» ASSIGNED TASK
Transcribe all records verbatim.

EXERCISE INPUTS: Begin

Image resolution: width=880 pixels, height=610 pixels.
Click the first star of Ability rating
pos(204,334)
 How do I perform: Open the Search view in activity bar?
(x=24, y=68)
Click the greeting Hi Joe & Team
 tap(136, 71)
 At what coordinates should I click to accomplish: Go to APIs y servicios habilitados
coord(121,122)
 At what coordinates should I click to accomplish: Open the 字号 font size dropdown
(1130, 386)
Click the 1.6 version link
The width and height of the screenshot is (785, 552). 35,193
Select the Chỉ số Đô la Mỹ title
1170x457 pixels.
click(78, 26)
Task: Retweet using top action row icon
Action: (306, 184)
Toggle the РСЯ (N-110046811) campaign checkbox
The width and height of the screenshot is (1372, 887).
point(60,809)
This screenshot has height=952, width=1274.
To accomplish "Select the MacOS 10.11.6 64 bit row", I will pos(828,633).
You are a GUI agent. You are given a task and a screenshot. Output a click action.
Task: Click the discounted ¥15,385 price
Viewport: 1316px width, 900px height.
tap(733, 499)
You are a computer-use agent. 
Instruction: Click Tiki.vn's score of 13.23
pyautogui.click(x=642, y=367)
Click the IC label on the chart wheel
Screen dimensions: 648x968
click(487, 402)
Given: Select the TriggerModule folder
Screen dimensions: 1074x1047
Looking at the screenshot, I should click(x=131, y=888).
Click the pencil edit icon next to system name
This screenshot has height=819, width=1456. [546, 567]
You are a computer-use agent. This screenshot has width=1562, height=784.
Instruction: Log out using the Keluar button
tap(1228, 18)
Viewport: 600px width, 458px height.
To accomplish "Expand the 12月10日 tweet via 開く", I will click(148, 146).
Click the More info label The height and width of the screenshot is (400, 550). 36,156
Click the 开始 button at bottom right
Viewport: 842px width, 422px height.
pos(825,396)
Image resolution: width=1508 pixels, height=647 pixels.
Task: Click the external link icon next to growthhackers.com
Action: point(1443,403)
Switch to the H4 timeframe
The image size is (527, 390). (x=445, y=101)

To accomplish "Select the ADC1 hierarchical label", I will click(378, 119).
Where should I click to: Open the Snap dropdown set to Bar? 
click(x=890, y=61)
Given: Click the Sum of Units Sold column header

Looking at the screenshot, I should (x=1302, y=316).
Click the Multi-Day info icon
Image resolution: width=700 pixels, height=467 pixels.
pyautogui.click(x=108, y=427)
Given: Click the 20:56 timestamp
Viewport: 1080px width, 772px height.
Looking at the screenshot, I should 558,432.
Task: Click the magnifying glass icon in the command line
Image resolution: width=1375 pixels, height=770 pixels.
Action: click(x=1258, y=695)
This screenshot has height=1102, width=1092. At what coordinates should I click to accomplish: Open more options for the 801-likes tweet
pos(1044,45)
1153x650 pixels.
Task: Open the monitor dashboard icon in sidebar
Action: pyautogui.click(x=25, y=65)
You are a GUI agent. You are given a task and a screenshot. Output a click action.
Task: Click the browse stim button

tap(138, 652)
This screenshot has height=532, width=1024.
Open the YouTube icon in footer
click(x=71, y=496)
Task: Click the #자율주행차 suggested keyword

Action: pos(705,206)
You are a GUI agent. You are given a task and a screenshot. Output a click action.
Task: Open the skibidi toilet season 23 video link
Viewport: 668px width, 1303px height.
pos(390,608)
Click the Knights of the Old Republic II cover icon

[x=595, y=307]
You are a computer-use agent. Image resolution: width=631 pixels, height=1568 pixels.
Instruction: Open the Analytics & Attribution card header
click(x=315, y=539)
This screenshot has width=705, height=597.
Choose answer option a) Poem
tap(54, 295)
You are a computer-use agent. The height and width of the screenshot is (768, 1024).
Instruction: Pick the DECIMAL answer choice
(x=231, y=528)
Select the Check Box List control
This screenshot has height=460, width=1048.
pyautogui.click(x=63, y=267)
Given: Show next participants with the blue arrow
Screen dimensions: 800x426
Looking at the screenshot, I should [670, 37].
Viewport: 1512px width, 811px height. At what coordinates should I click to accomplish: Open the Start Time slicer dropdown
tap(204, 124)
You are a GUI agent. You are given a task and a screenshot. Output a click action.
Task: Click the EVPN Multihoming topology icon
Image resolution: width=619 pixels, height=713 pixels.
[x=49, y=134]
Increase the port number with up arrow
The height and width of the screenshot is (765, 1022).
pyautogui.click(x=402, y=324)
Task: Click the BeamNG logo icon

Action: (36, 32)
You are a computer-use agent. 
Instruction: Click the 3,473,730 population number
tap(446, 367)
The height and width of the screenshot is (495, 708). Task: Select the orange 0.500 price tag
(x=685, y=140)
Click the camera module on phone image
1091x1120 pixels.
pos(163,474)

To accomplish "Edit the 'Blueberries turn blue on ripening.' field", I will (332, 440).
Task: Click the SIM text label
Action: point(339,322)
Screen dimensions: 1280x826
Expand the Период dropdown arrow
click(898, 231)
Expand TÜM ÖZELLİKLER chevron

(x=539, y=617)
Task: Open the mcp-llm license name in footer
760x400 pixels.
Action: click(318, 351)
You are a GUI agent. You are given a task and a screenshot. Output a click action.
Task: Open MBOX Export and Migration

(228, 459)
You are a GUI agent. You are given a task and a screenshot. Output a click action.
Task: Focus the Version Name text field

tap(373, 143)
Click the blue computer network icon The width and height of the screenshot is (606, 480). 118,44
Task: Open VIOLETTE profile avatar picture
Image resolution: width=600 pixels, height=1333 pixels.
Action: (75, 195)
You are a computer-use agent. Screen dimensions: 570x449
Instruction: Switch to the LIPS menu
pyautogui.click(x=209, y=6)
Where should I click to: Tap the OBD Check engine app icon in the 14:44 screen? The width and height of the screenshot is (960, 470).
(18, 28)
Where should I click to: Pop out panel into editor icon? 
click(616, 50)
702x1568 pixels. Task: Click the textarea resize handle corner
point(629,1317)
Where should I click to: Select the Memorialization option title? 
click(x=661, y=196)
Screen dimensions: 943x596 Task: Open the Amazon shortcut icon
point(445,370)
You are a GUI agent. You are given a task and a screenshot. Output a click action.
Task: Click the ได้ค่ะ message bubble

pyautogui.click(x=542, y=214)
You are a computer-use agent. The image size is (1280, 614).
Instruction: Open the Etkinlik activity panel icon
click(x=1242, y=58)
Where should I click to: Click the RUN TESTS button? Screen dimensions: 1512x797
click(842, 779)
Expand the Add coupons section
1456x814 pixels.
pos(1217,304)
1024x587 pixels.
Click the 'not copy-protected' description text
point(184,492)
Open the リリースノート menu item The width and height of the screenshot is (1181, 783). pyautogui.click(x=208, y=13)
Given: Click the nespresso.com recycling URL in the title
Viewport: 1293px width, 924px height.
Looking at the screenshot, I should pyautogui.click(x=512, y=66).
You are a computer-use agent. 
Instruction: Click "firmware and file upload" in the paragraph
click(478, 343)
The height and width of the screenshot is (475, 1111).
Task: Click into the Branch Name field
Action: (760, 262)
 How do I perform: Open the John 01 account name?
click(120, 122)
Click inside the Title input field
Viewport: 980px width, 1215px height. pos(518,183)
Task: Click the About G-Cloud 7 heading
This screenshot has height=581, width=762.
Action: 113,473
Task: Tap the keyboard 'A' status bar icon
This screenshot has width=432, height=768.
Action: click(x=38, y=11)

EXERCISE INPUTS: End

» EXERCISE SOLUTION
Image resolution: width=880 pixels, height=610 pixels.
Click the first star of Ability rating
pos(204,334)
 How do I perform: Open the Search view in activity bar?
(x=24, y=68)
Click the greeting Hi Joe & Team
 tap(136, 71)
 At what coordinates should I click to accomplish: Go to APIs y servicios habilitados
coord(121,122)
 At what coordinates should I click to accomplish: Open the 字号 font size dropdown
(1130, 386)
Click the 1.6 version link
The width and height of the screenshot is (785, 552). 35,193
Select the Chỉ số Đô la Mỹ title
1170x457 pixels.
click(78, 26)
Task: Retweet using top action row icon
Action: (306, 184)
Toggle the РСЯ (N-110046811) campaign checkbox
The width and height of the screenshot is (1372, 887).
point(60,809)
This screenshot has height=952, width=1274.
To accomplish "Select the MacOS 10.11.6 64 bit row", I will pos(828,633).
You are a GUI agent. You are given a task and a screenshot. Output a click action.
Task: Click the discounted ¥15,385 price
Viewport: 1316px width, 900px height.
tap(733, 499)
You are a computer-use agent. 
Instruction: Click Tiki.vn's score of 13.23
pyautogui.click(x=642, y=367)
Click the IC label on the chart wheel
Screen dimensions: 648x968
click(487, 402)
Given: Select the TriggerModule folder
Screen dimensions: 1074x1047
Looking at the screenshot, I should click(x=131, y=888).
Click the pencil edit icon next to system name
This screenshot has height=819, width=1456. [546, 567]
You are a computer-use agent. This screenshot has width=1562, height=784.
Instruction: Log out using the Keluar button
tap(1228, 18)
Viewport: 600px width, 458px height.
To accomplish "Expand the 12月10日 tweet via 開く", I will click(148, 146).
Click the More info label The height and width of the screenshot is (400, 550). 36,156
Click the 开始 button at bottom right
Viewport: 842px width, 422px height.
pos(825,396)
Image resolution: width=1508 pixels, height=647 pixels.
Task: Click the external link icon next to growthhackers.com
Action: point(1443,403)
Switch to the H4 timeframe
The image size is (527, 390). (x=445, y=101)

To accomplish "Select the ADC1 hierarchical label", I will click(378, 119).
Where should I click to: Open the Snap dropdown set to Bar? 
click(x=890, y=61)
Given: Click the Sum of Units Sold column header

Looking at the screenshot, I should (x=1302, y=316).
Click the Multi-Day info icon
Image resolution: width=700 pixels, height=467 pixels.
pyautogui.click(x=108, y=427)
Given: Click the 20:56 timestamp
Viewport: 1080px width, 772px height.
Looking at the screenshot, I should 558,432.
Task: Click the magnifying glass icon in the command line
Image resolution: width=1375 pixels, height=770 pixels.
Action: click(x=1258, y=695)
This screenshot has height=1102, width=1092. At what coordinates should I click to accomplish: Open more options for the 801-likes tweet
pos(1044,45)
1153x650 pixels.
Task: Open the monitor dashboard icon in sidebar
Action: pyautogui.click(x=25, y=65)
You are a GUI agent. You are given a task and a screenshot. Output a click action.
Task: Click the browse stim button

tap(138, 652)
This screenshot has height=532, width=1024.
Open the YouTube icon in footer
click(x=71, y=496)
Task: Click the #자율주행차 suggested keyword

Action: pos(705,206)
You are a GUI agent. You are given a task and a screenshot. Output a click action.
Task: Open the skibidi toilet season 23 video link
Viewport: 668px width, 1303px height.
pos(390,608)
Click the Knights of the Old Republic II cover icon

[x=595, y=307]
You are a computer-use agent. Image resolution: width=631 pixels, height=1568 pixels.
Instruction: Open the Analytics & Attribution card header
click(x=315, y=539)
This screenshot has width=705, height=597.
Choose answer option a) Poem
tap(54, 295)
You are a computer-use agent. The height and width of the screenshot is (768, 1024).
Instruction: Pick the DECIMAL answer choice
(x=231, y=528)
Select the Check Box List control
This screenshot has height=460, width=1048.
pyautogui.click(x=63, y=267)
Given: Show next participants with the blue arrow
Screen dimensions: 800x426
Looking at the screenshot, I should [670, 37].
Viewport: 1512px width, 811px height. At what coordinates should I click to accomplish: Open the Start Time slicer dropdown
tap(204, 124)
You are a GUI agent. You are given a task and a screenshot. Output a click action.
Task: Click the EVPN Multihoming topology icon
Image resolution: width=619 pixels, height=713 pixels.
[x=49, y=134]
Increase the port number with up arrow
The height and width of the screenshot is (765, 1022).
pyautogui.click(x=402, y=324)
Task: Click the BeamNG logo icon

Action: (36, 32)
You are a computer-use agent. 
Instruction: Click the 3,473,730 population number
tap(446, 367)
The height and width of the screenshot is (495, 708). Task: Select the orange 0.500 price tag
(x=685, y=140)
Click the camera module on phone image
1091x1120 pixels.
pos(163,474)

To accomplish "Edit the 'Blueberries turn blue on ripening.' field", I will (332, 440).
Task: Click the SIM text label
Action: point(339,322)
Screen dimensions: 1280x826
Expand the Период dropdown arrow
click(898, 231)
Expand TÜM ÖZELLİKLER chevron

(x=539, y=617)
Task: Open the mcp-llm license name in footer
760x400 pixels.
Action: click(318, 351)
You are a GUI agent. You are given a task and a screenshot. Output a click action.
Task: Open MBOX Export and Migration

(228, 459)
You are a GUI agent. You are given a task and a screenshot. Output a click action.
Task: Focus the Version Name text field

tap(373, 143)
Click the blue computer network icon The width and height of the screenshot is (606, 480). 118,44
Task: Open VIOLETTE profile avatar picture
Image resolution: width=600 pixels, height=1333 pixels.
Action: (75, 195)
You are a computer-use agent. Screen dimensions: 570x449
Instruction: Switch to the LIPS menu
pyautogui.click(x=209, y=6)
Where should I click to: Tap the OBD Check engine app icon in the 14:44 screen? The width and height of the screenshot is (960, 470).
(18, 28)
Where should I click to: Pop out panel into editor icon? 
click(616, 50)
702x1568 pixels. Task: Click the textarea resize handle corner
point(629,1317)
Where should I click to: Select the Memorialization option title? 
click(x=661, y=196)
Screen dimensions: 943x596 Task: Open the Amazon shortcut icon
point(445,370)
You are a GUI agent. You are given a task and a screenshot. Output a click action.
Task: Click the ได้ค่ะ message bubble

pyautogui.click(x=542, y=214)
You are a computer-use agent. The image size is (1280, 614).
Instruction: Open the Etkinlik activity panel icon
click(x=1242, y=58)
Where should I click to: Click the RUN TESTS button? Screen dimensions: 1512x797
click(842, 779)
Expand the Add coupons section
1456x814 pixels.
pos(1217,304)
1024x587 pixels.
Click the 'not copy-protected' description text
point(184,492)
Open the リリースノート menu item The width and height of the screenshot is (1181, 783). pyautogui.click(x=208, y=13)
Given: Click the nespresso.com recycling URL in the title
Viewport: 1293px width, 924px height.
Looking at the screenshot, I should pyautogui.click(x=512, y=66).
You are a computer-use agent. 
Instruction: Click "firmware and file upload" in the paragraph
click(478, 343)
The height and width of the screenshot is (475, 1111).
Task: Click into the Branch Name field
Action: (760, 262)
 How do I perform: Open the John 01 account name?
click(120, 122)
Click inside the Title input field
Viewport: 980px width, 1215px height. pos(518,183)
Task: Click the About G-Cloud 7 heading
This screenshot has height=581, width=762.
Action: 113,473
Task: Tap the keyboard 'A' status bar icon
This screenshot has width=432, height=768.
Action: click(x=38, y=11)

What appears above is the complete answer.